REQUIREMENT: How many separate lines in this material contain the string "hamburger"? Respond with the number alone.

SOURCE RECORDS:
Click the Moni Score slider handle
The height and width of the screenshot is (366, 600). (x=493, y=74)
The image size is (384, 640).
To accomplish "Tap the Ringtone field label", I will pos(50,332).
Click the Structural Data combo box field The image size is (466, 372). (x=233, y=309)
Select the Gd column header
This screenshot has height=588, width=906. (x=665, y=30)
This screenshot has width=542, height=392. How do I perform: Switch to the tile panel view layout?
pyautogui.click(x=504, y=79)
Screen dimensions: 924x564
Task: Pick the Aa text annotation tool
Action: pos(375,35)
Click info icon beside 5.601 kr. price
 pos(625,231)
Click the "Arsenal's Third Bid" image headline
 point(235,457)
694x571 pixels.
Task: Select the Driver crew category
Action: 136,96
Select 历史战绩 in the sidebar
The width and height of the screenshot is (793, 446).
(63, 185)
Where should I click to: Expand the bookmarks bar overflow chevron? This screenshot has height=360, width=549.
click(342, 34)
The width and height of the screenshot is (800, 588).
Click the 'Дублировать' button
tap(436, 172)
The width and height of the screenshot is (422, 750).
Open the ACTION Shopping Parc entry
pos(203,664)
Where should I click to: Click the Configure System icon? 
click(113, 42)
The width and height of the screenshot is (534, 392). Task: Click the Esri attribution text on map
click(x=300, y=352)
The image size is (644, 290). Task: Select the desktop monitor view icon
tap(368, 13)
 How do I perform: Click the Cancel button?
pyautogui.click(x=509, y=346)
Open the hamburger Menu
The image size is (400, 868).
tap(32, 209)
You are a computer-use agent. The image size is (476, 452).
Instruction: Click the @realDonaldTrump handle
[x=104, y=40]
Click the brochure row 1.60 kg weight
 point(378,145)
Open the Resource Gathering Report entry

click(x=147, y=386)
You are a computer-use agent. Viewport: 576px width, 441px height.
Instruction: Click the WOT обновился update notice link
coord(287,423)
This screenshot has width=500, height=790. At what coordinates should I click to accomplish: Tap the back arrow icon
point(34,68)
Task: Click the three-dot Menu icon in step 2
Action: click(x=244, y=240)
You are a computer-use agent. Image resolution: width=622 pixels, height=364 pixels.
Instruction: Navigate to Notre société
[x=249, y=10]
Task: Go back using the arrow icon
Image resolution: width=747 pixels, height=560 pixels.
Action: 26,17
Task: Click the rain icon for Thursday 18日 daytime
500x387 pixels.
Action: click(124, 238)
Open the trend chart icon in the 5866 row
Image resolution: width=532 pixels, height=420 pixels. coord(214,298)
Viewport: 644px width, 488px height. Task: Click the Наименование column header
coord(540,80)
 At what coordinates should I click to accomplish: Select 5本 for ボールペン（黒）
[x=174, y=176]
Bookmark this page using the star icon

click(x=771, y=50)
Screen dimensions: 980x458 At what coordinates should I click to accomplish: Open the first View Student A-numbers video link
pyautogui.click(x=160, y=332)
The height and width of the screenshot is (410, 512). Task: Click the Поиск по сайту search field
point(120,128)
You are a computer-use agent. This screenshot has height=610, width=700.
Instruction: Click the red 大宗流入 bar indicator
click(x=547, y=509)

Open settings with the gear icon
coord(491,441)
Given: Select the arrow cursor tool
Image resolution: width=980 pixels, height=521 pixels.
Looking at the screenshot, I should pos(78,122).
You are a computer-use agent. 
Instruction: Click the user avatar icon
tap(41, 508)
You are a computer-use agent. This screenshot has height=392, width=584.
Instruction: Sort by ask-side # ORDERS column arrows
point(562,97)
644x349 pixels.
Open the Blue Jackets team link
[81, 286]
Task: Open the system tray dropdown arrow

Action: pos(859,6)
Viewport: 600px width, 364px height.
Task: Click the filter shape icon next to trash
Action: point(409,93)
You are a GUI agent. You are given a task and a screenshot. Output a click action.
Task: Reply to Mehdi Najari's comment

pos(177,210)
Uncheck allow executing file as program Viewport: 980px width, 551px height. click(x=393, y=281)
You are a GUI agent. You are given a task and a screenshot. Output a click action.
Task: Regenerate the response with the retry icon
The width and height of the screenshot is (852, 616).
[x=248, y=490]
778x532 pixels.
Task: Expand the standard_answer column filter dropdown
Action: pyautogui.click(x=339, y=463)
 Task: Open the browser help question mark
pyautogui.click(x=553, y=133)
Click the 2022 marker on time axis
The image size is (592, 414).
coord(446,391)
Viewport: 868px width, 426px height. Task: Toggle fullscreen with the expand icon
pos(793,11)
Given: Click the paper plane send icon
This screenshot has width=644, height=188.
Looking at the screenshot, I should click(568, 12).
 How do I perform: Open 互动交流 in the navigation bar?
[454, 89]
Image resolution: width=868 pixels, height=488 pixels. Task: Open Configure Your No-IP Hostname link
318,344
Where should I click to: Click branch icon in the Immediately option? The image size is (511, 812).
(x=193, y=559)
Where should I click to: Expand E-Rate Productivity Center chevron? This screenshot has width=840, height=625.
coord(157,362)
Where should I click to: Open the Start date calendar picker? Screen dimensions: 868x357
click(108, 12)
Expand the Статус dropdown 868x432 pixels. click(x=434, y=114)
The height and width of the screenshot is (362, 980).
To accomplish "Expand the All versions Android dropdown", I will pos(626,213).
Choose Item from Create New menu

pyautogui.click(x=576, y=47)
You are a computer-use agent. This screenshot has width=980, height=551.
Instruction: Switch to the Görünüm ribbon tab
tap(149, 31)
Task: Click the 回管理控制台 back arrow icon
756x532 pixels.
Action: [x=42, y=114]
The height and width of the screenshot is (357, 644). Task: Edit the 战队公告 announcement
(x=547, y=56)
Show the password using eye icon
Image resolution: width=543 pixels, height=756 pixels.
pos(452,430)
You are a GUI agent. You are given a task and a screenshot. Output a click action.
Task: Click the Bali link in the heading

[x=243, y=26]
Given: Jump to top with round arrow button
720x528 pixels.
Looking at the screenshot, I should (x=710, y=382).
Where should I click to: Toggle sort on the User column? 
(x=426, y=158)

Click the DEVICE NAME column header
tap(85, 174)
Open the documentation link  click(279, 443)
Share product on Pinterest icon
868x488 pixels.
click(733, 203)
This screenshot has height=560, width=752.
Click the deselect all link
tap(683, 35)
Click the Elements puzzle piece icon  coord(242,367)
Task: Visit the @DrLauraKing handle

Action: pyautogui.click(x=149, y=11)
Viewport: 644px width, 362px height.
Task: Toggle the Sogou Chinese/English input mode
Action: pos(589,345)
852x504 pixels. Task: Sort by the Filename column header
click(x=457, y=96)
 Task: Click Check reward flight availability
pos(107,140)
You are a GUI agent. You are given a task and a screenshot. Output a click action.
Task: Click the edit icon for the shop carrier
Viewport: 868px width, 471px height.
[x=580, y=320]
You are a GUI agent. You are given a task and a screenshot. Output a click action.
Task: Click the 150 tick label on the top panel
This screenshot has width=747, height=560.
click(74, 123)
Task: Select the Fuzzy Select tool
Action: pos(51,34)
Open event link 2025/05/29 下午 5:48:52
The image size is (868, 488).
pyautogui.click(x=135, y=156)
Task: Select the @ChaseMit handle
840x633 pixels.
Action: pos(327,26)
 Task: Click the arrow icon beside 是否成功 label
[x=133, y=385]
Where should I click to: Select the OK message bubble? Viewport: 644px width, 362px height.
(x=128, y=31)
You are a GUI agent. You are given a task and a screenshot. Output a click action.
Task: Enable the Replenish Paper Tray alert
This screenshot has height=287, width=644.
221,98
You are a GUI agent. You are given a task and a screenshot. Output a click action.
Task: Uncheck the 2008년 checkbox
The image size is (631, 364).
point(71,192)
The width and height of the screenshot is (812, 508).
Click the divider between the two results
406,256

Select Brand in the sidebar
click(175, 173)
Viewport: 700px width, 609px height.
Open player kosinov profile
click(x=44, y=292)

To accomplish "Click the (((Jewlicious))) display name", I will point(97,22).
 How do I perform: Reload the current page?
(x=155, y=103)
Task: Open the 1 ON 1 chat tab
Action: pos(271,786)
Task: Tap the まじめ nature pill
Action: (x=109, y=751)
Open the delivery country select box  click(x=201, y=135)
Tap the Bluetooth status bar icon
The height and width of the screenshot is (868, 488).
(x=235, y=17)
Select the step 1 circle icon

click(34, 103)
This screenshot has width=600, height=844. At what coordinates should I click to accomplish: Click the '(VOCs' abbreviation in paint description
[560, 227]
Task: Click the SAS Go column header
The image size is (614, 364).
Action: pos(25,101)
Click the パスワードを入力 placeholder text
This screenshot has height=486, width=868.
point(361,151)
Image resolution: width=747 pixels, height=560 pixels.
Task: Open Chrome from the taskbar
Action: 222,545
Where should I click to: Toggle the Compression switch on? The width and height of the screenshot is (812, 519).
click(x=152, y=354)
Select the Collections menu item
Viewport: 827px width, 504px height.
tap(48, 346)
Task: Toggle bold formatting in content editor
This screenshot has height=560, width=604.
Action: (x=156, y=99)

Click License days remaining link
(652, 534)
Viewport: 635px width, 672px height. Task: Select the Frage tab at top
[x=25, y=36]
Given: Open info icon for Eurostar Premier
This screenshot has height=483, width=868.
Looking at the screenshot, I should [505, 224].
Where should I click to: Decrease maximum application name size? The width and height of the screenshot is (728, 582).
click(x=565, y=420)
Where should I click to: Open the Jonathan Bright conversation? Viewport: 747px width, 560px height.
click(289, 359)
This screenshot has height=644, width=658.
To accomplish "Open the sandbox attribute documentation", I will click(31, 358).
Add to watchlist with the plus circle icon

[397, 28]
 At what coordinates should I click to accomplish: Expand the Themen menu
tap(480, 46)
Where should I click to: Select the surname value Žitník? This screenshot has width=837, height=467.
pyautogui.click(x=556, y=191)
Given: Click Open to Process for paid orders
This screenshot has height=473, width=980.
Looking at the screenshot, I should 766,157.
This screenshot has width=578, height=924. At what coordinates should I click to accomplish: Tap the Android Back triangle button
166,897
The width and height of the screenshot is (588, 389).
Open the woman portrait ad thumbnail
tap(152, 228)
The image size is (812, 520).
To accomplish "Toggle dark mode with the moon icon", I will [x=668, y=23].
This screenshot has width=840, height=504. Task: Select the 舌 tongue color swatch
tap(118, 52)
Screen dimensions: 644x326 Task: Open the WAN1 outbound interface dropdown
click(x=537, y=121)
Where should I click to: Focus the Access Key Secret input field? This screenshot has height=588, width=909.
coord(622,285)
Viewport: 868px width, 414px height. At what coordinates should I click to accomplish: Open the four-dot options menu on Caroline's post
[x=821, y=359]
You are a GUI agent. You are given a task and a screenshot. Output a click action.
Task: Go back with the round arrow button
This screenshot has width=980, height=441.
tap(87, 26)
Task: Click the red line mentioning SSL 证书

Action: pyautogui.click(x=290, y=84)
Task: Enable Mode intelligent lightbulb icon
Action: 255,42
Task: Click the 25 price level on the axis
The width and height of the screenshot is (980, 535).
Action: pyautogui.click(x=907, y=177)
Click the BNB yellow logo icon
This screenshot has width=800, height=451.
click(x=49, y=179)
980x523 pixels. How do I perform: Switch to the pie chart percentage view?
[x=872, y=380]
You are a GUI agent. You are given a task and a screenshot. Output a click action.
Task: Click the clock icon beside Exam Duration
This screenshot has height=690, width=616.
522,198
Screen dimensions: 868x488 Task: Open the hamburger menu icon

ANSWER TO THIS TASK: 2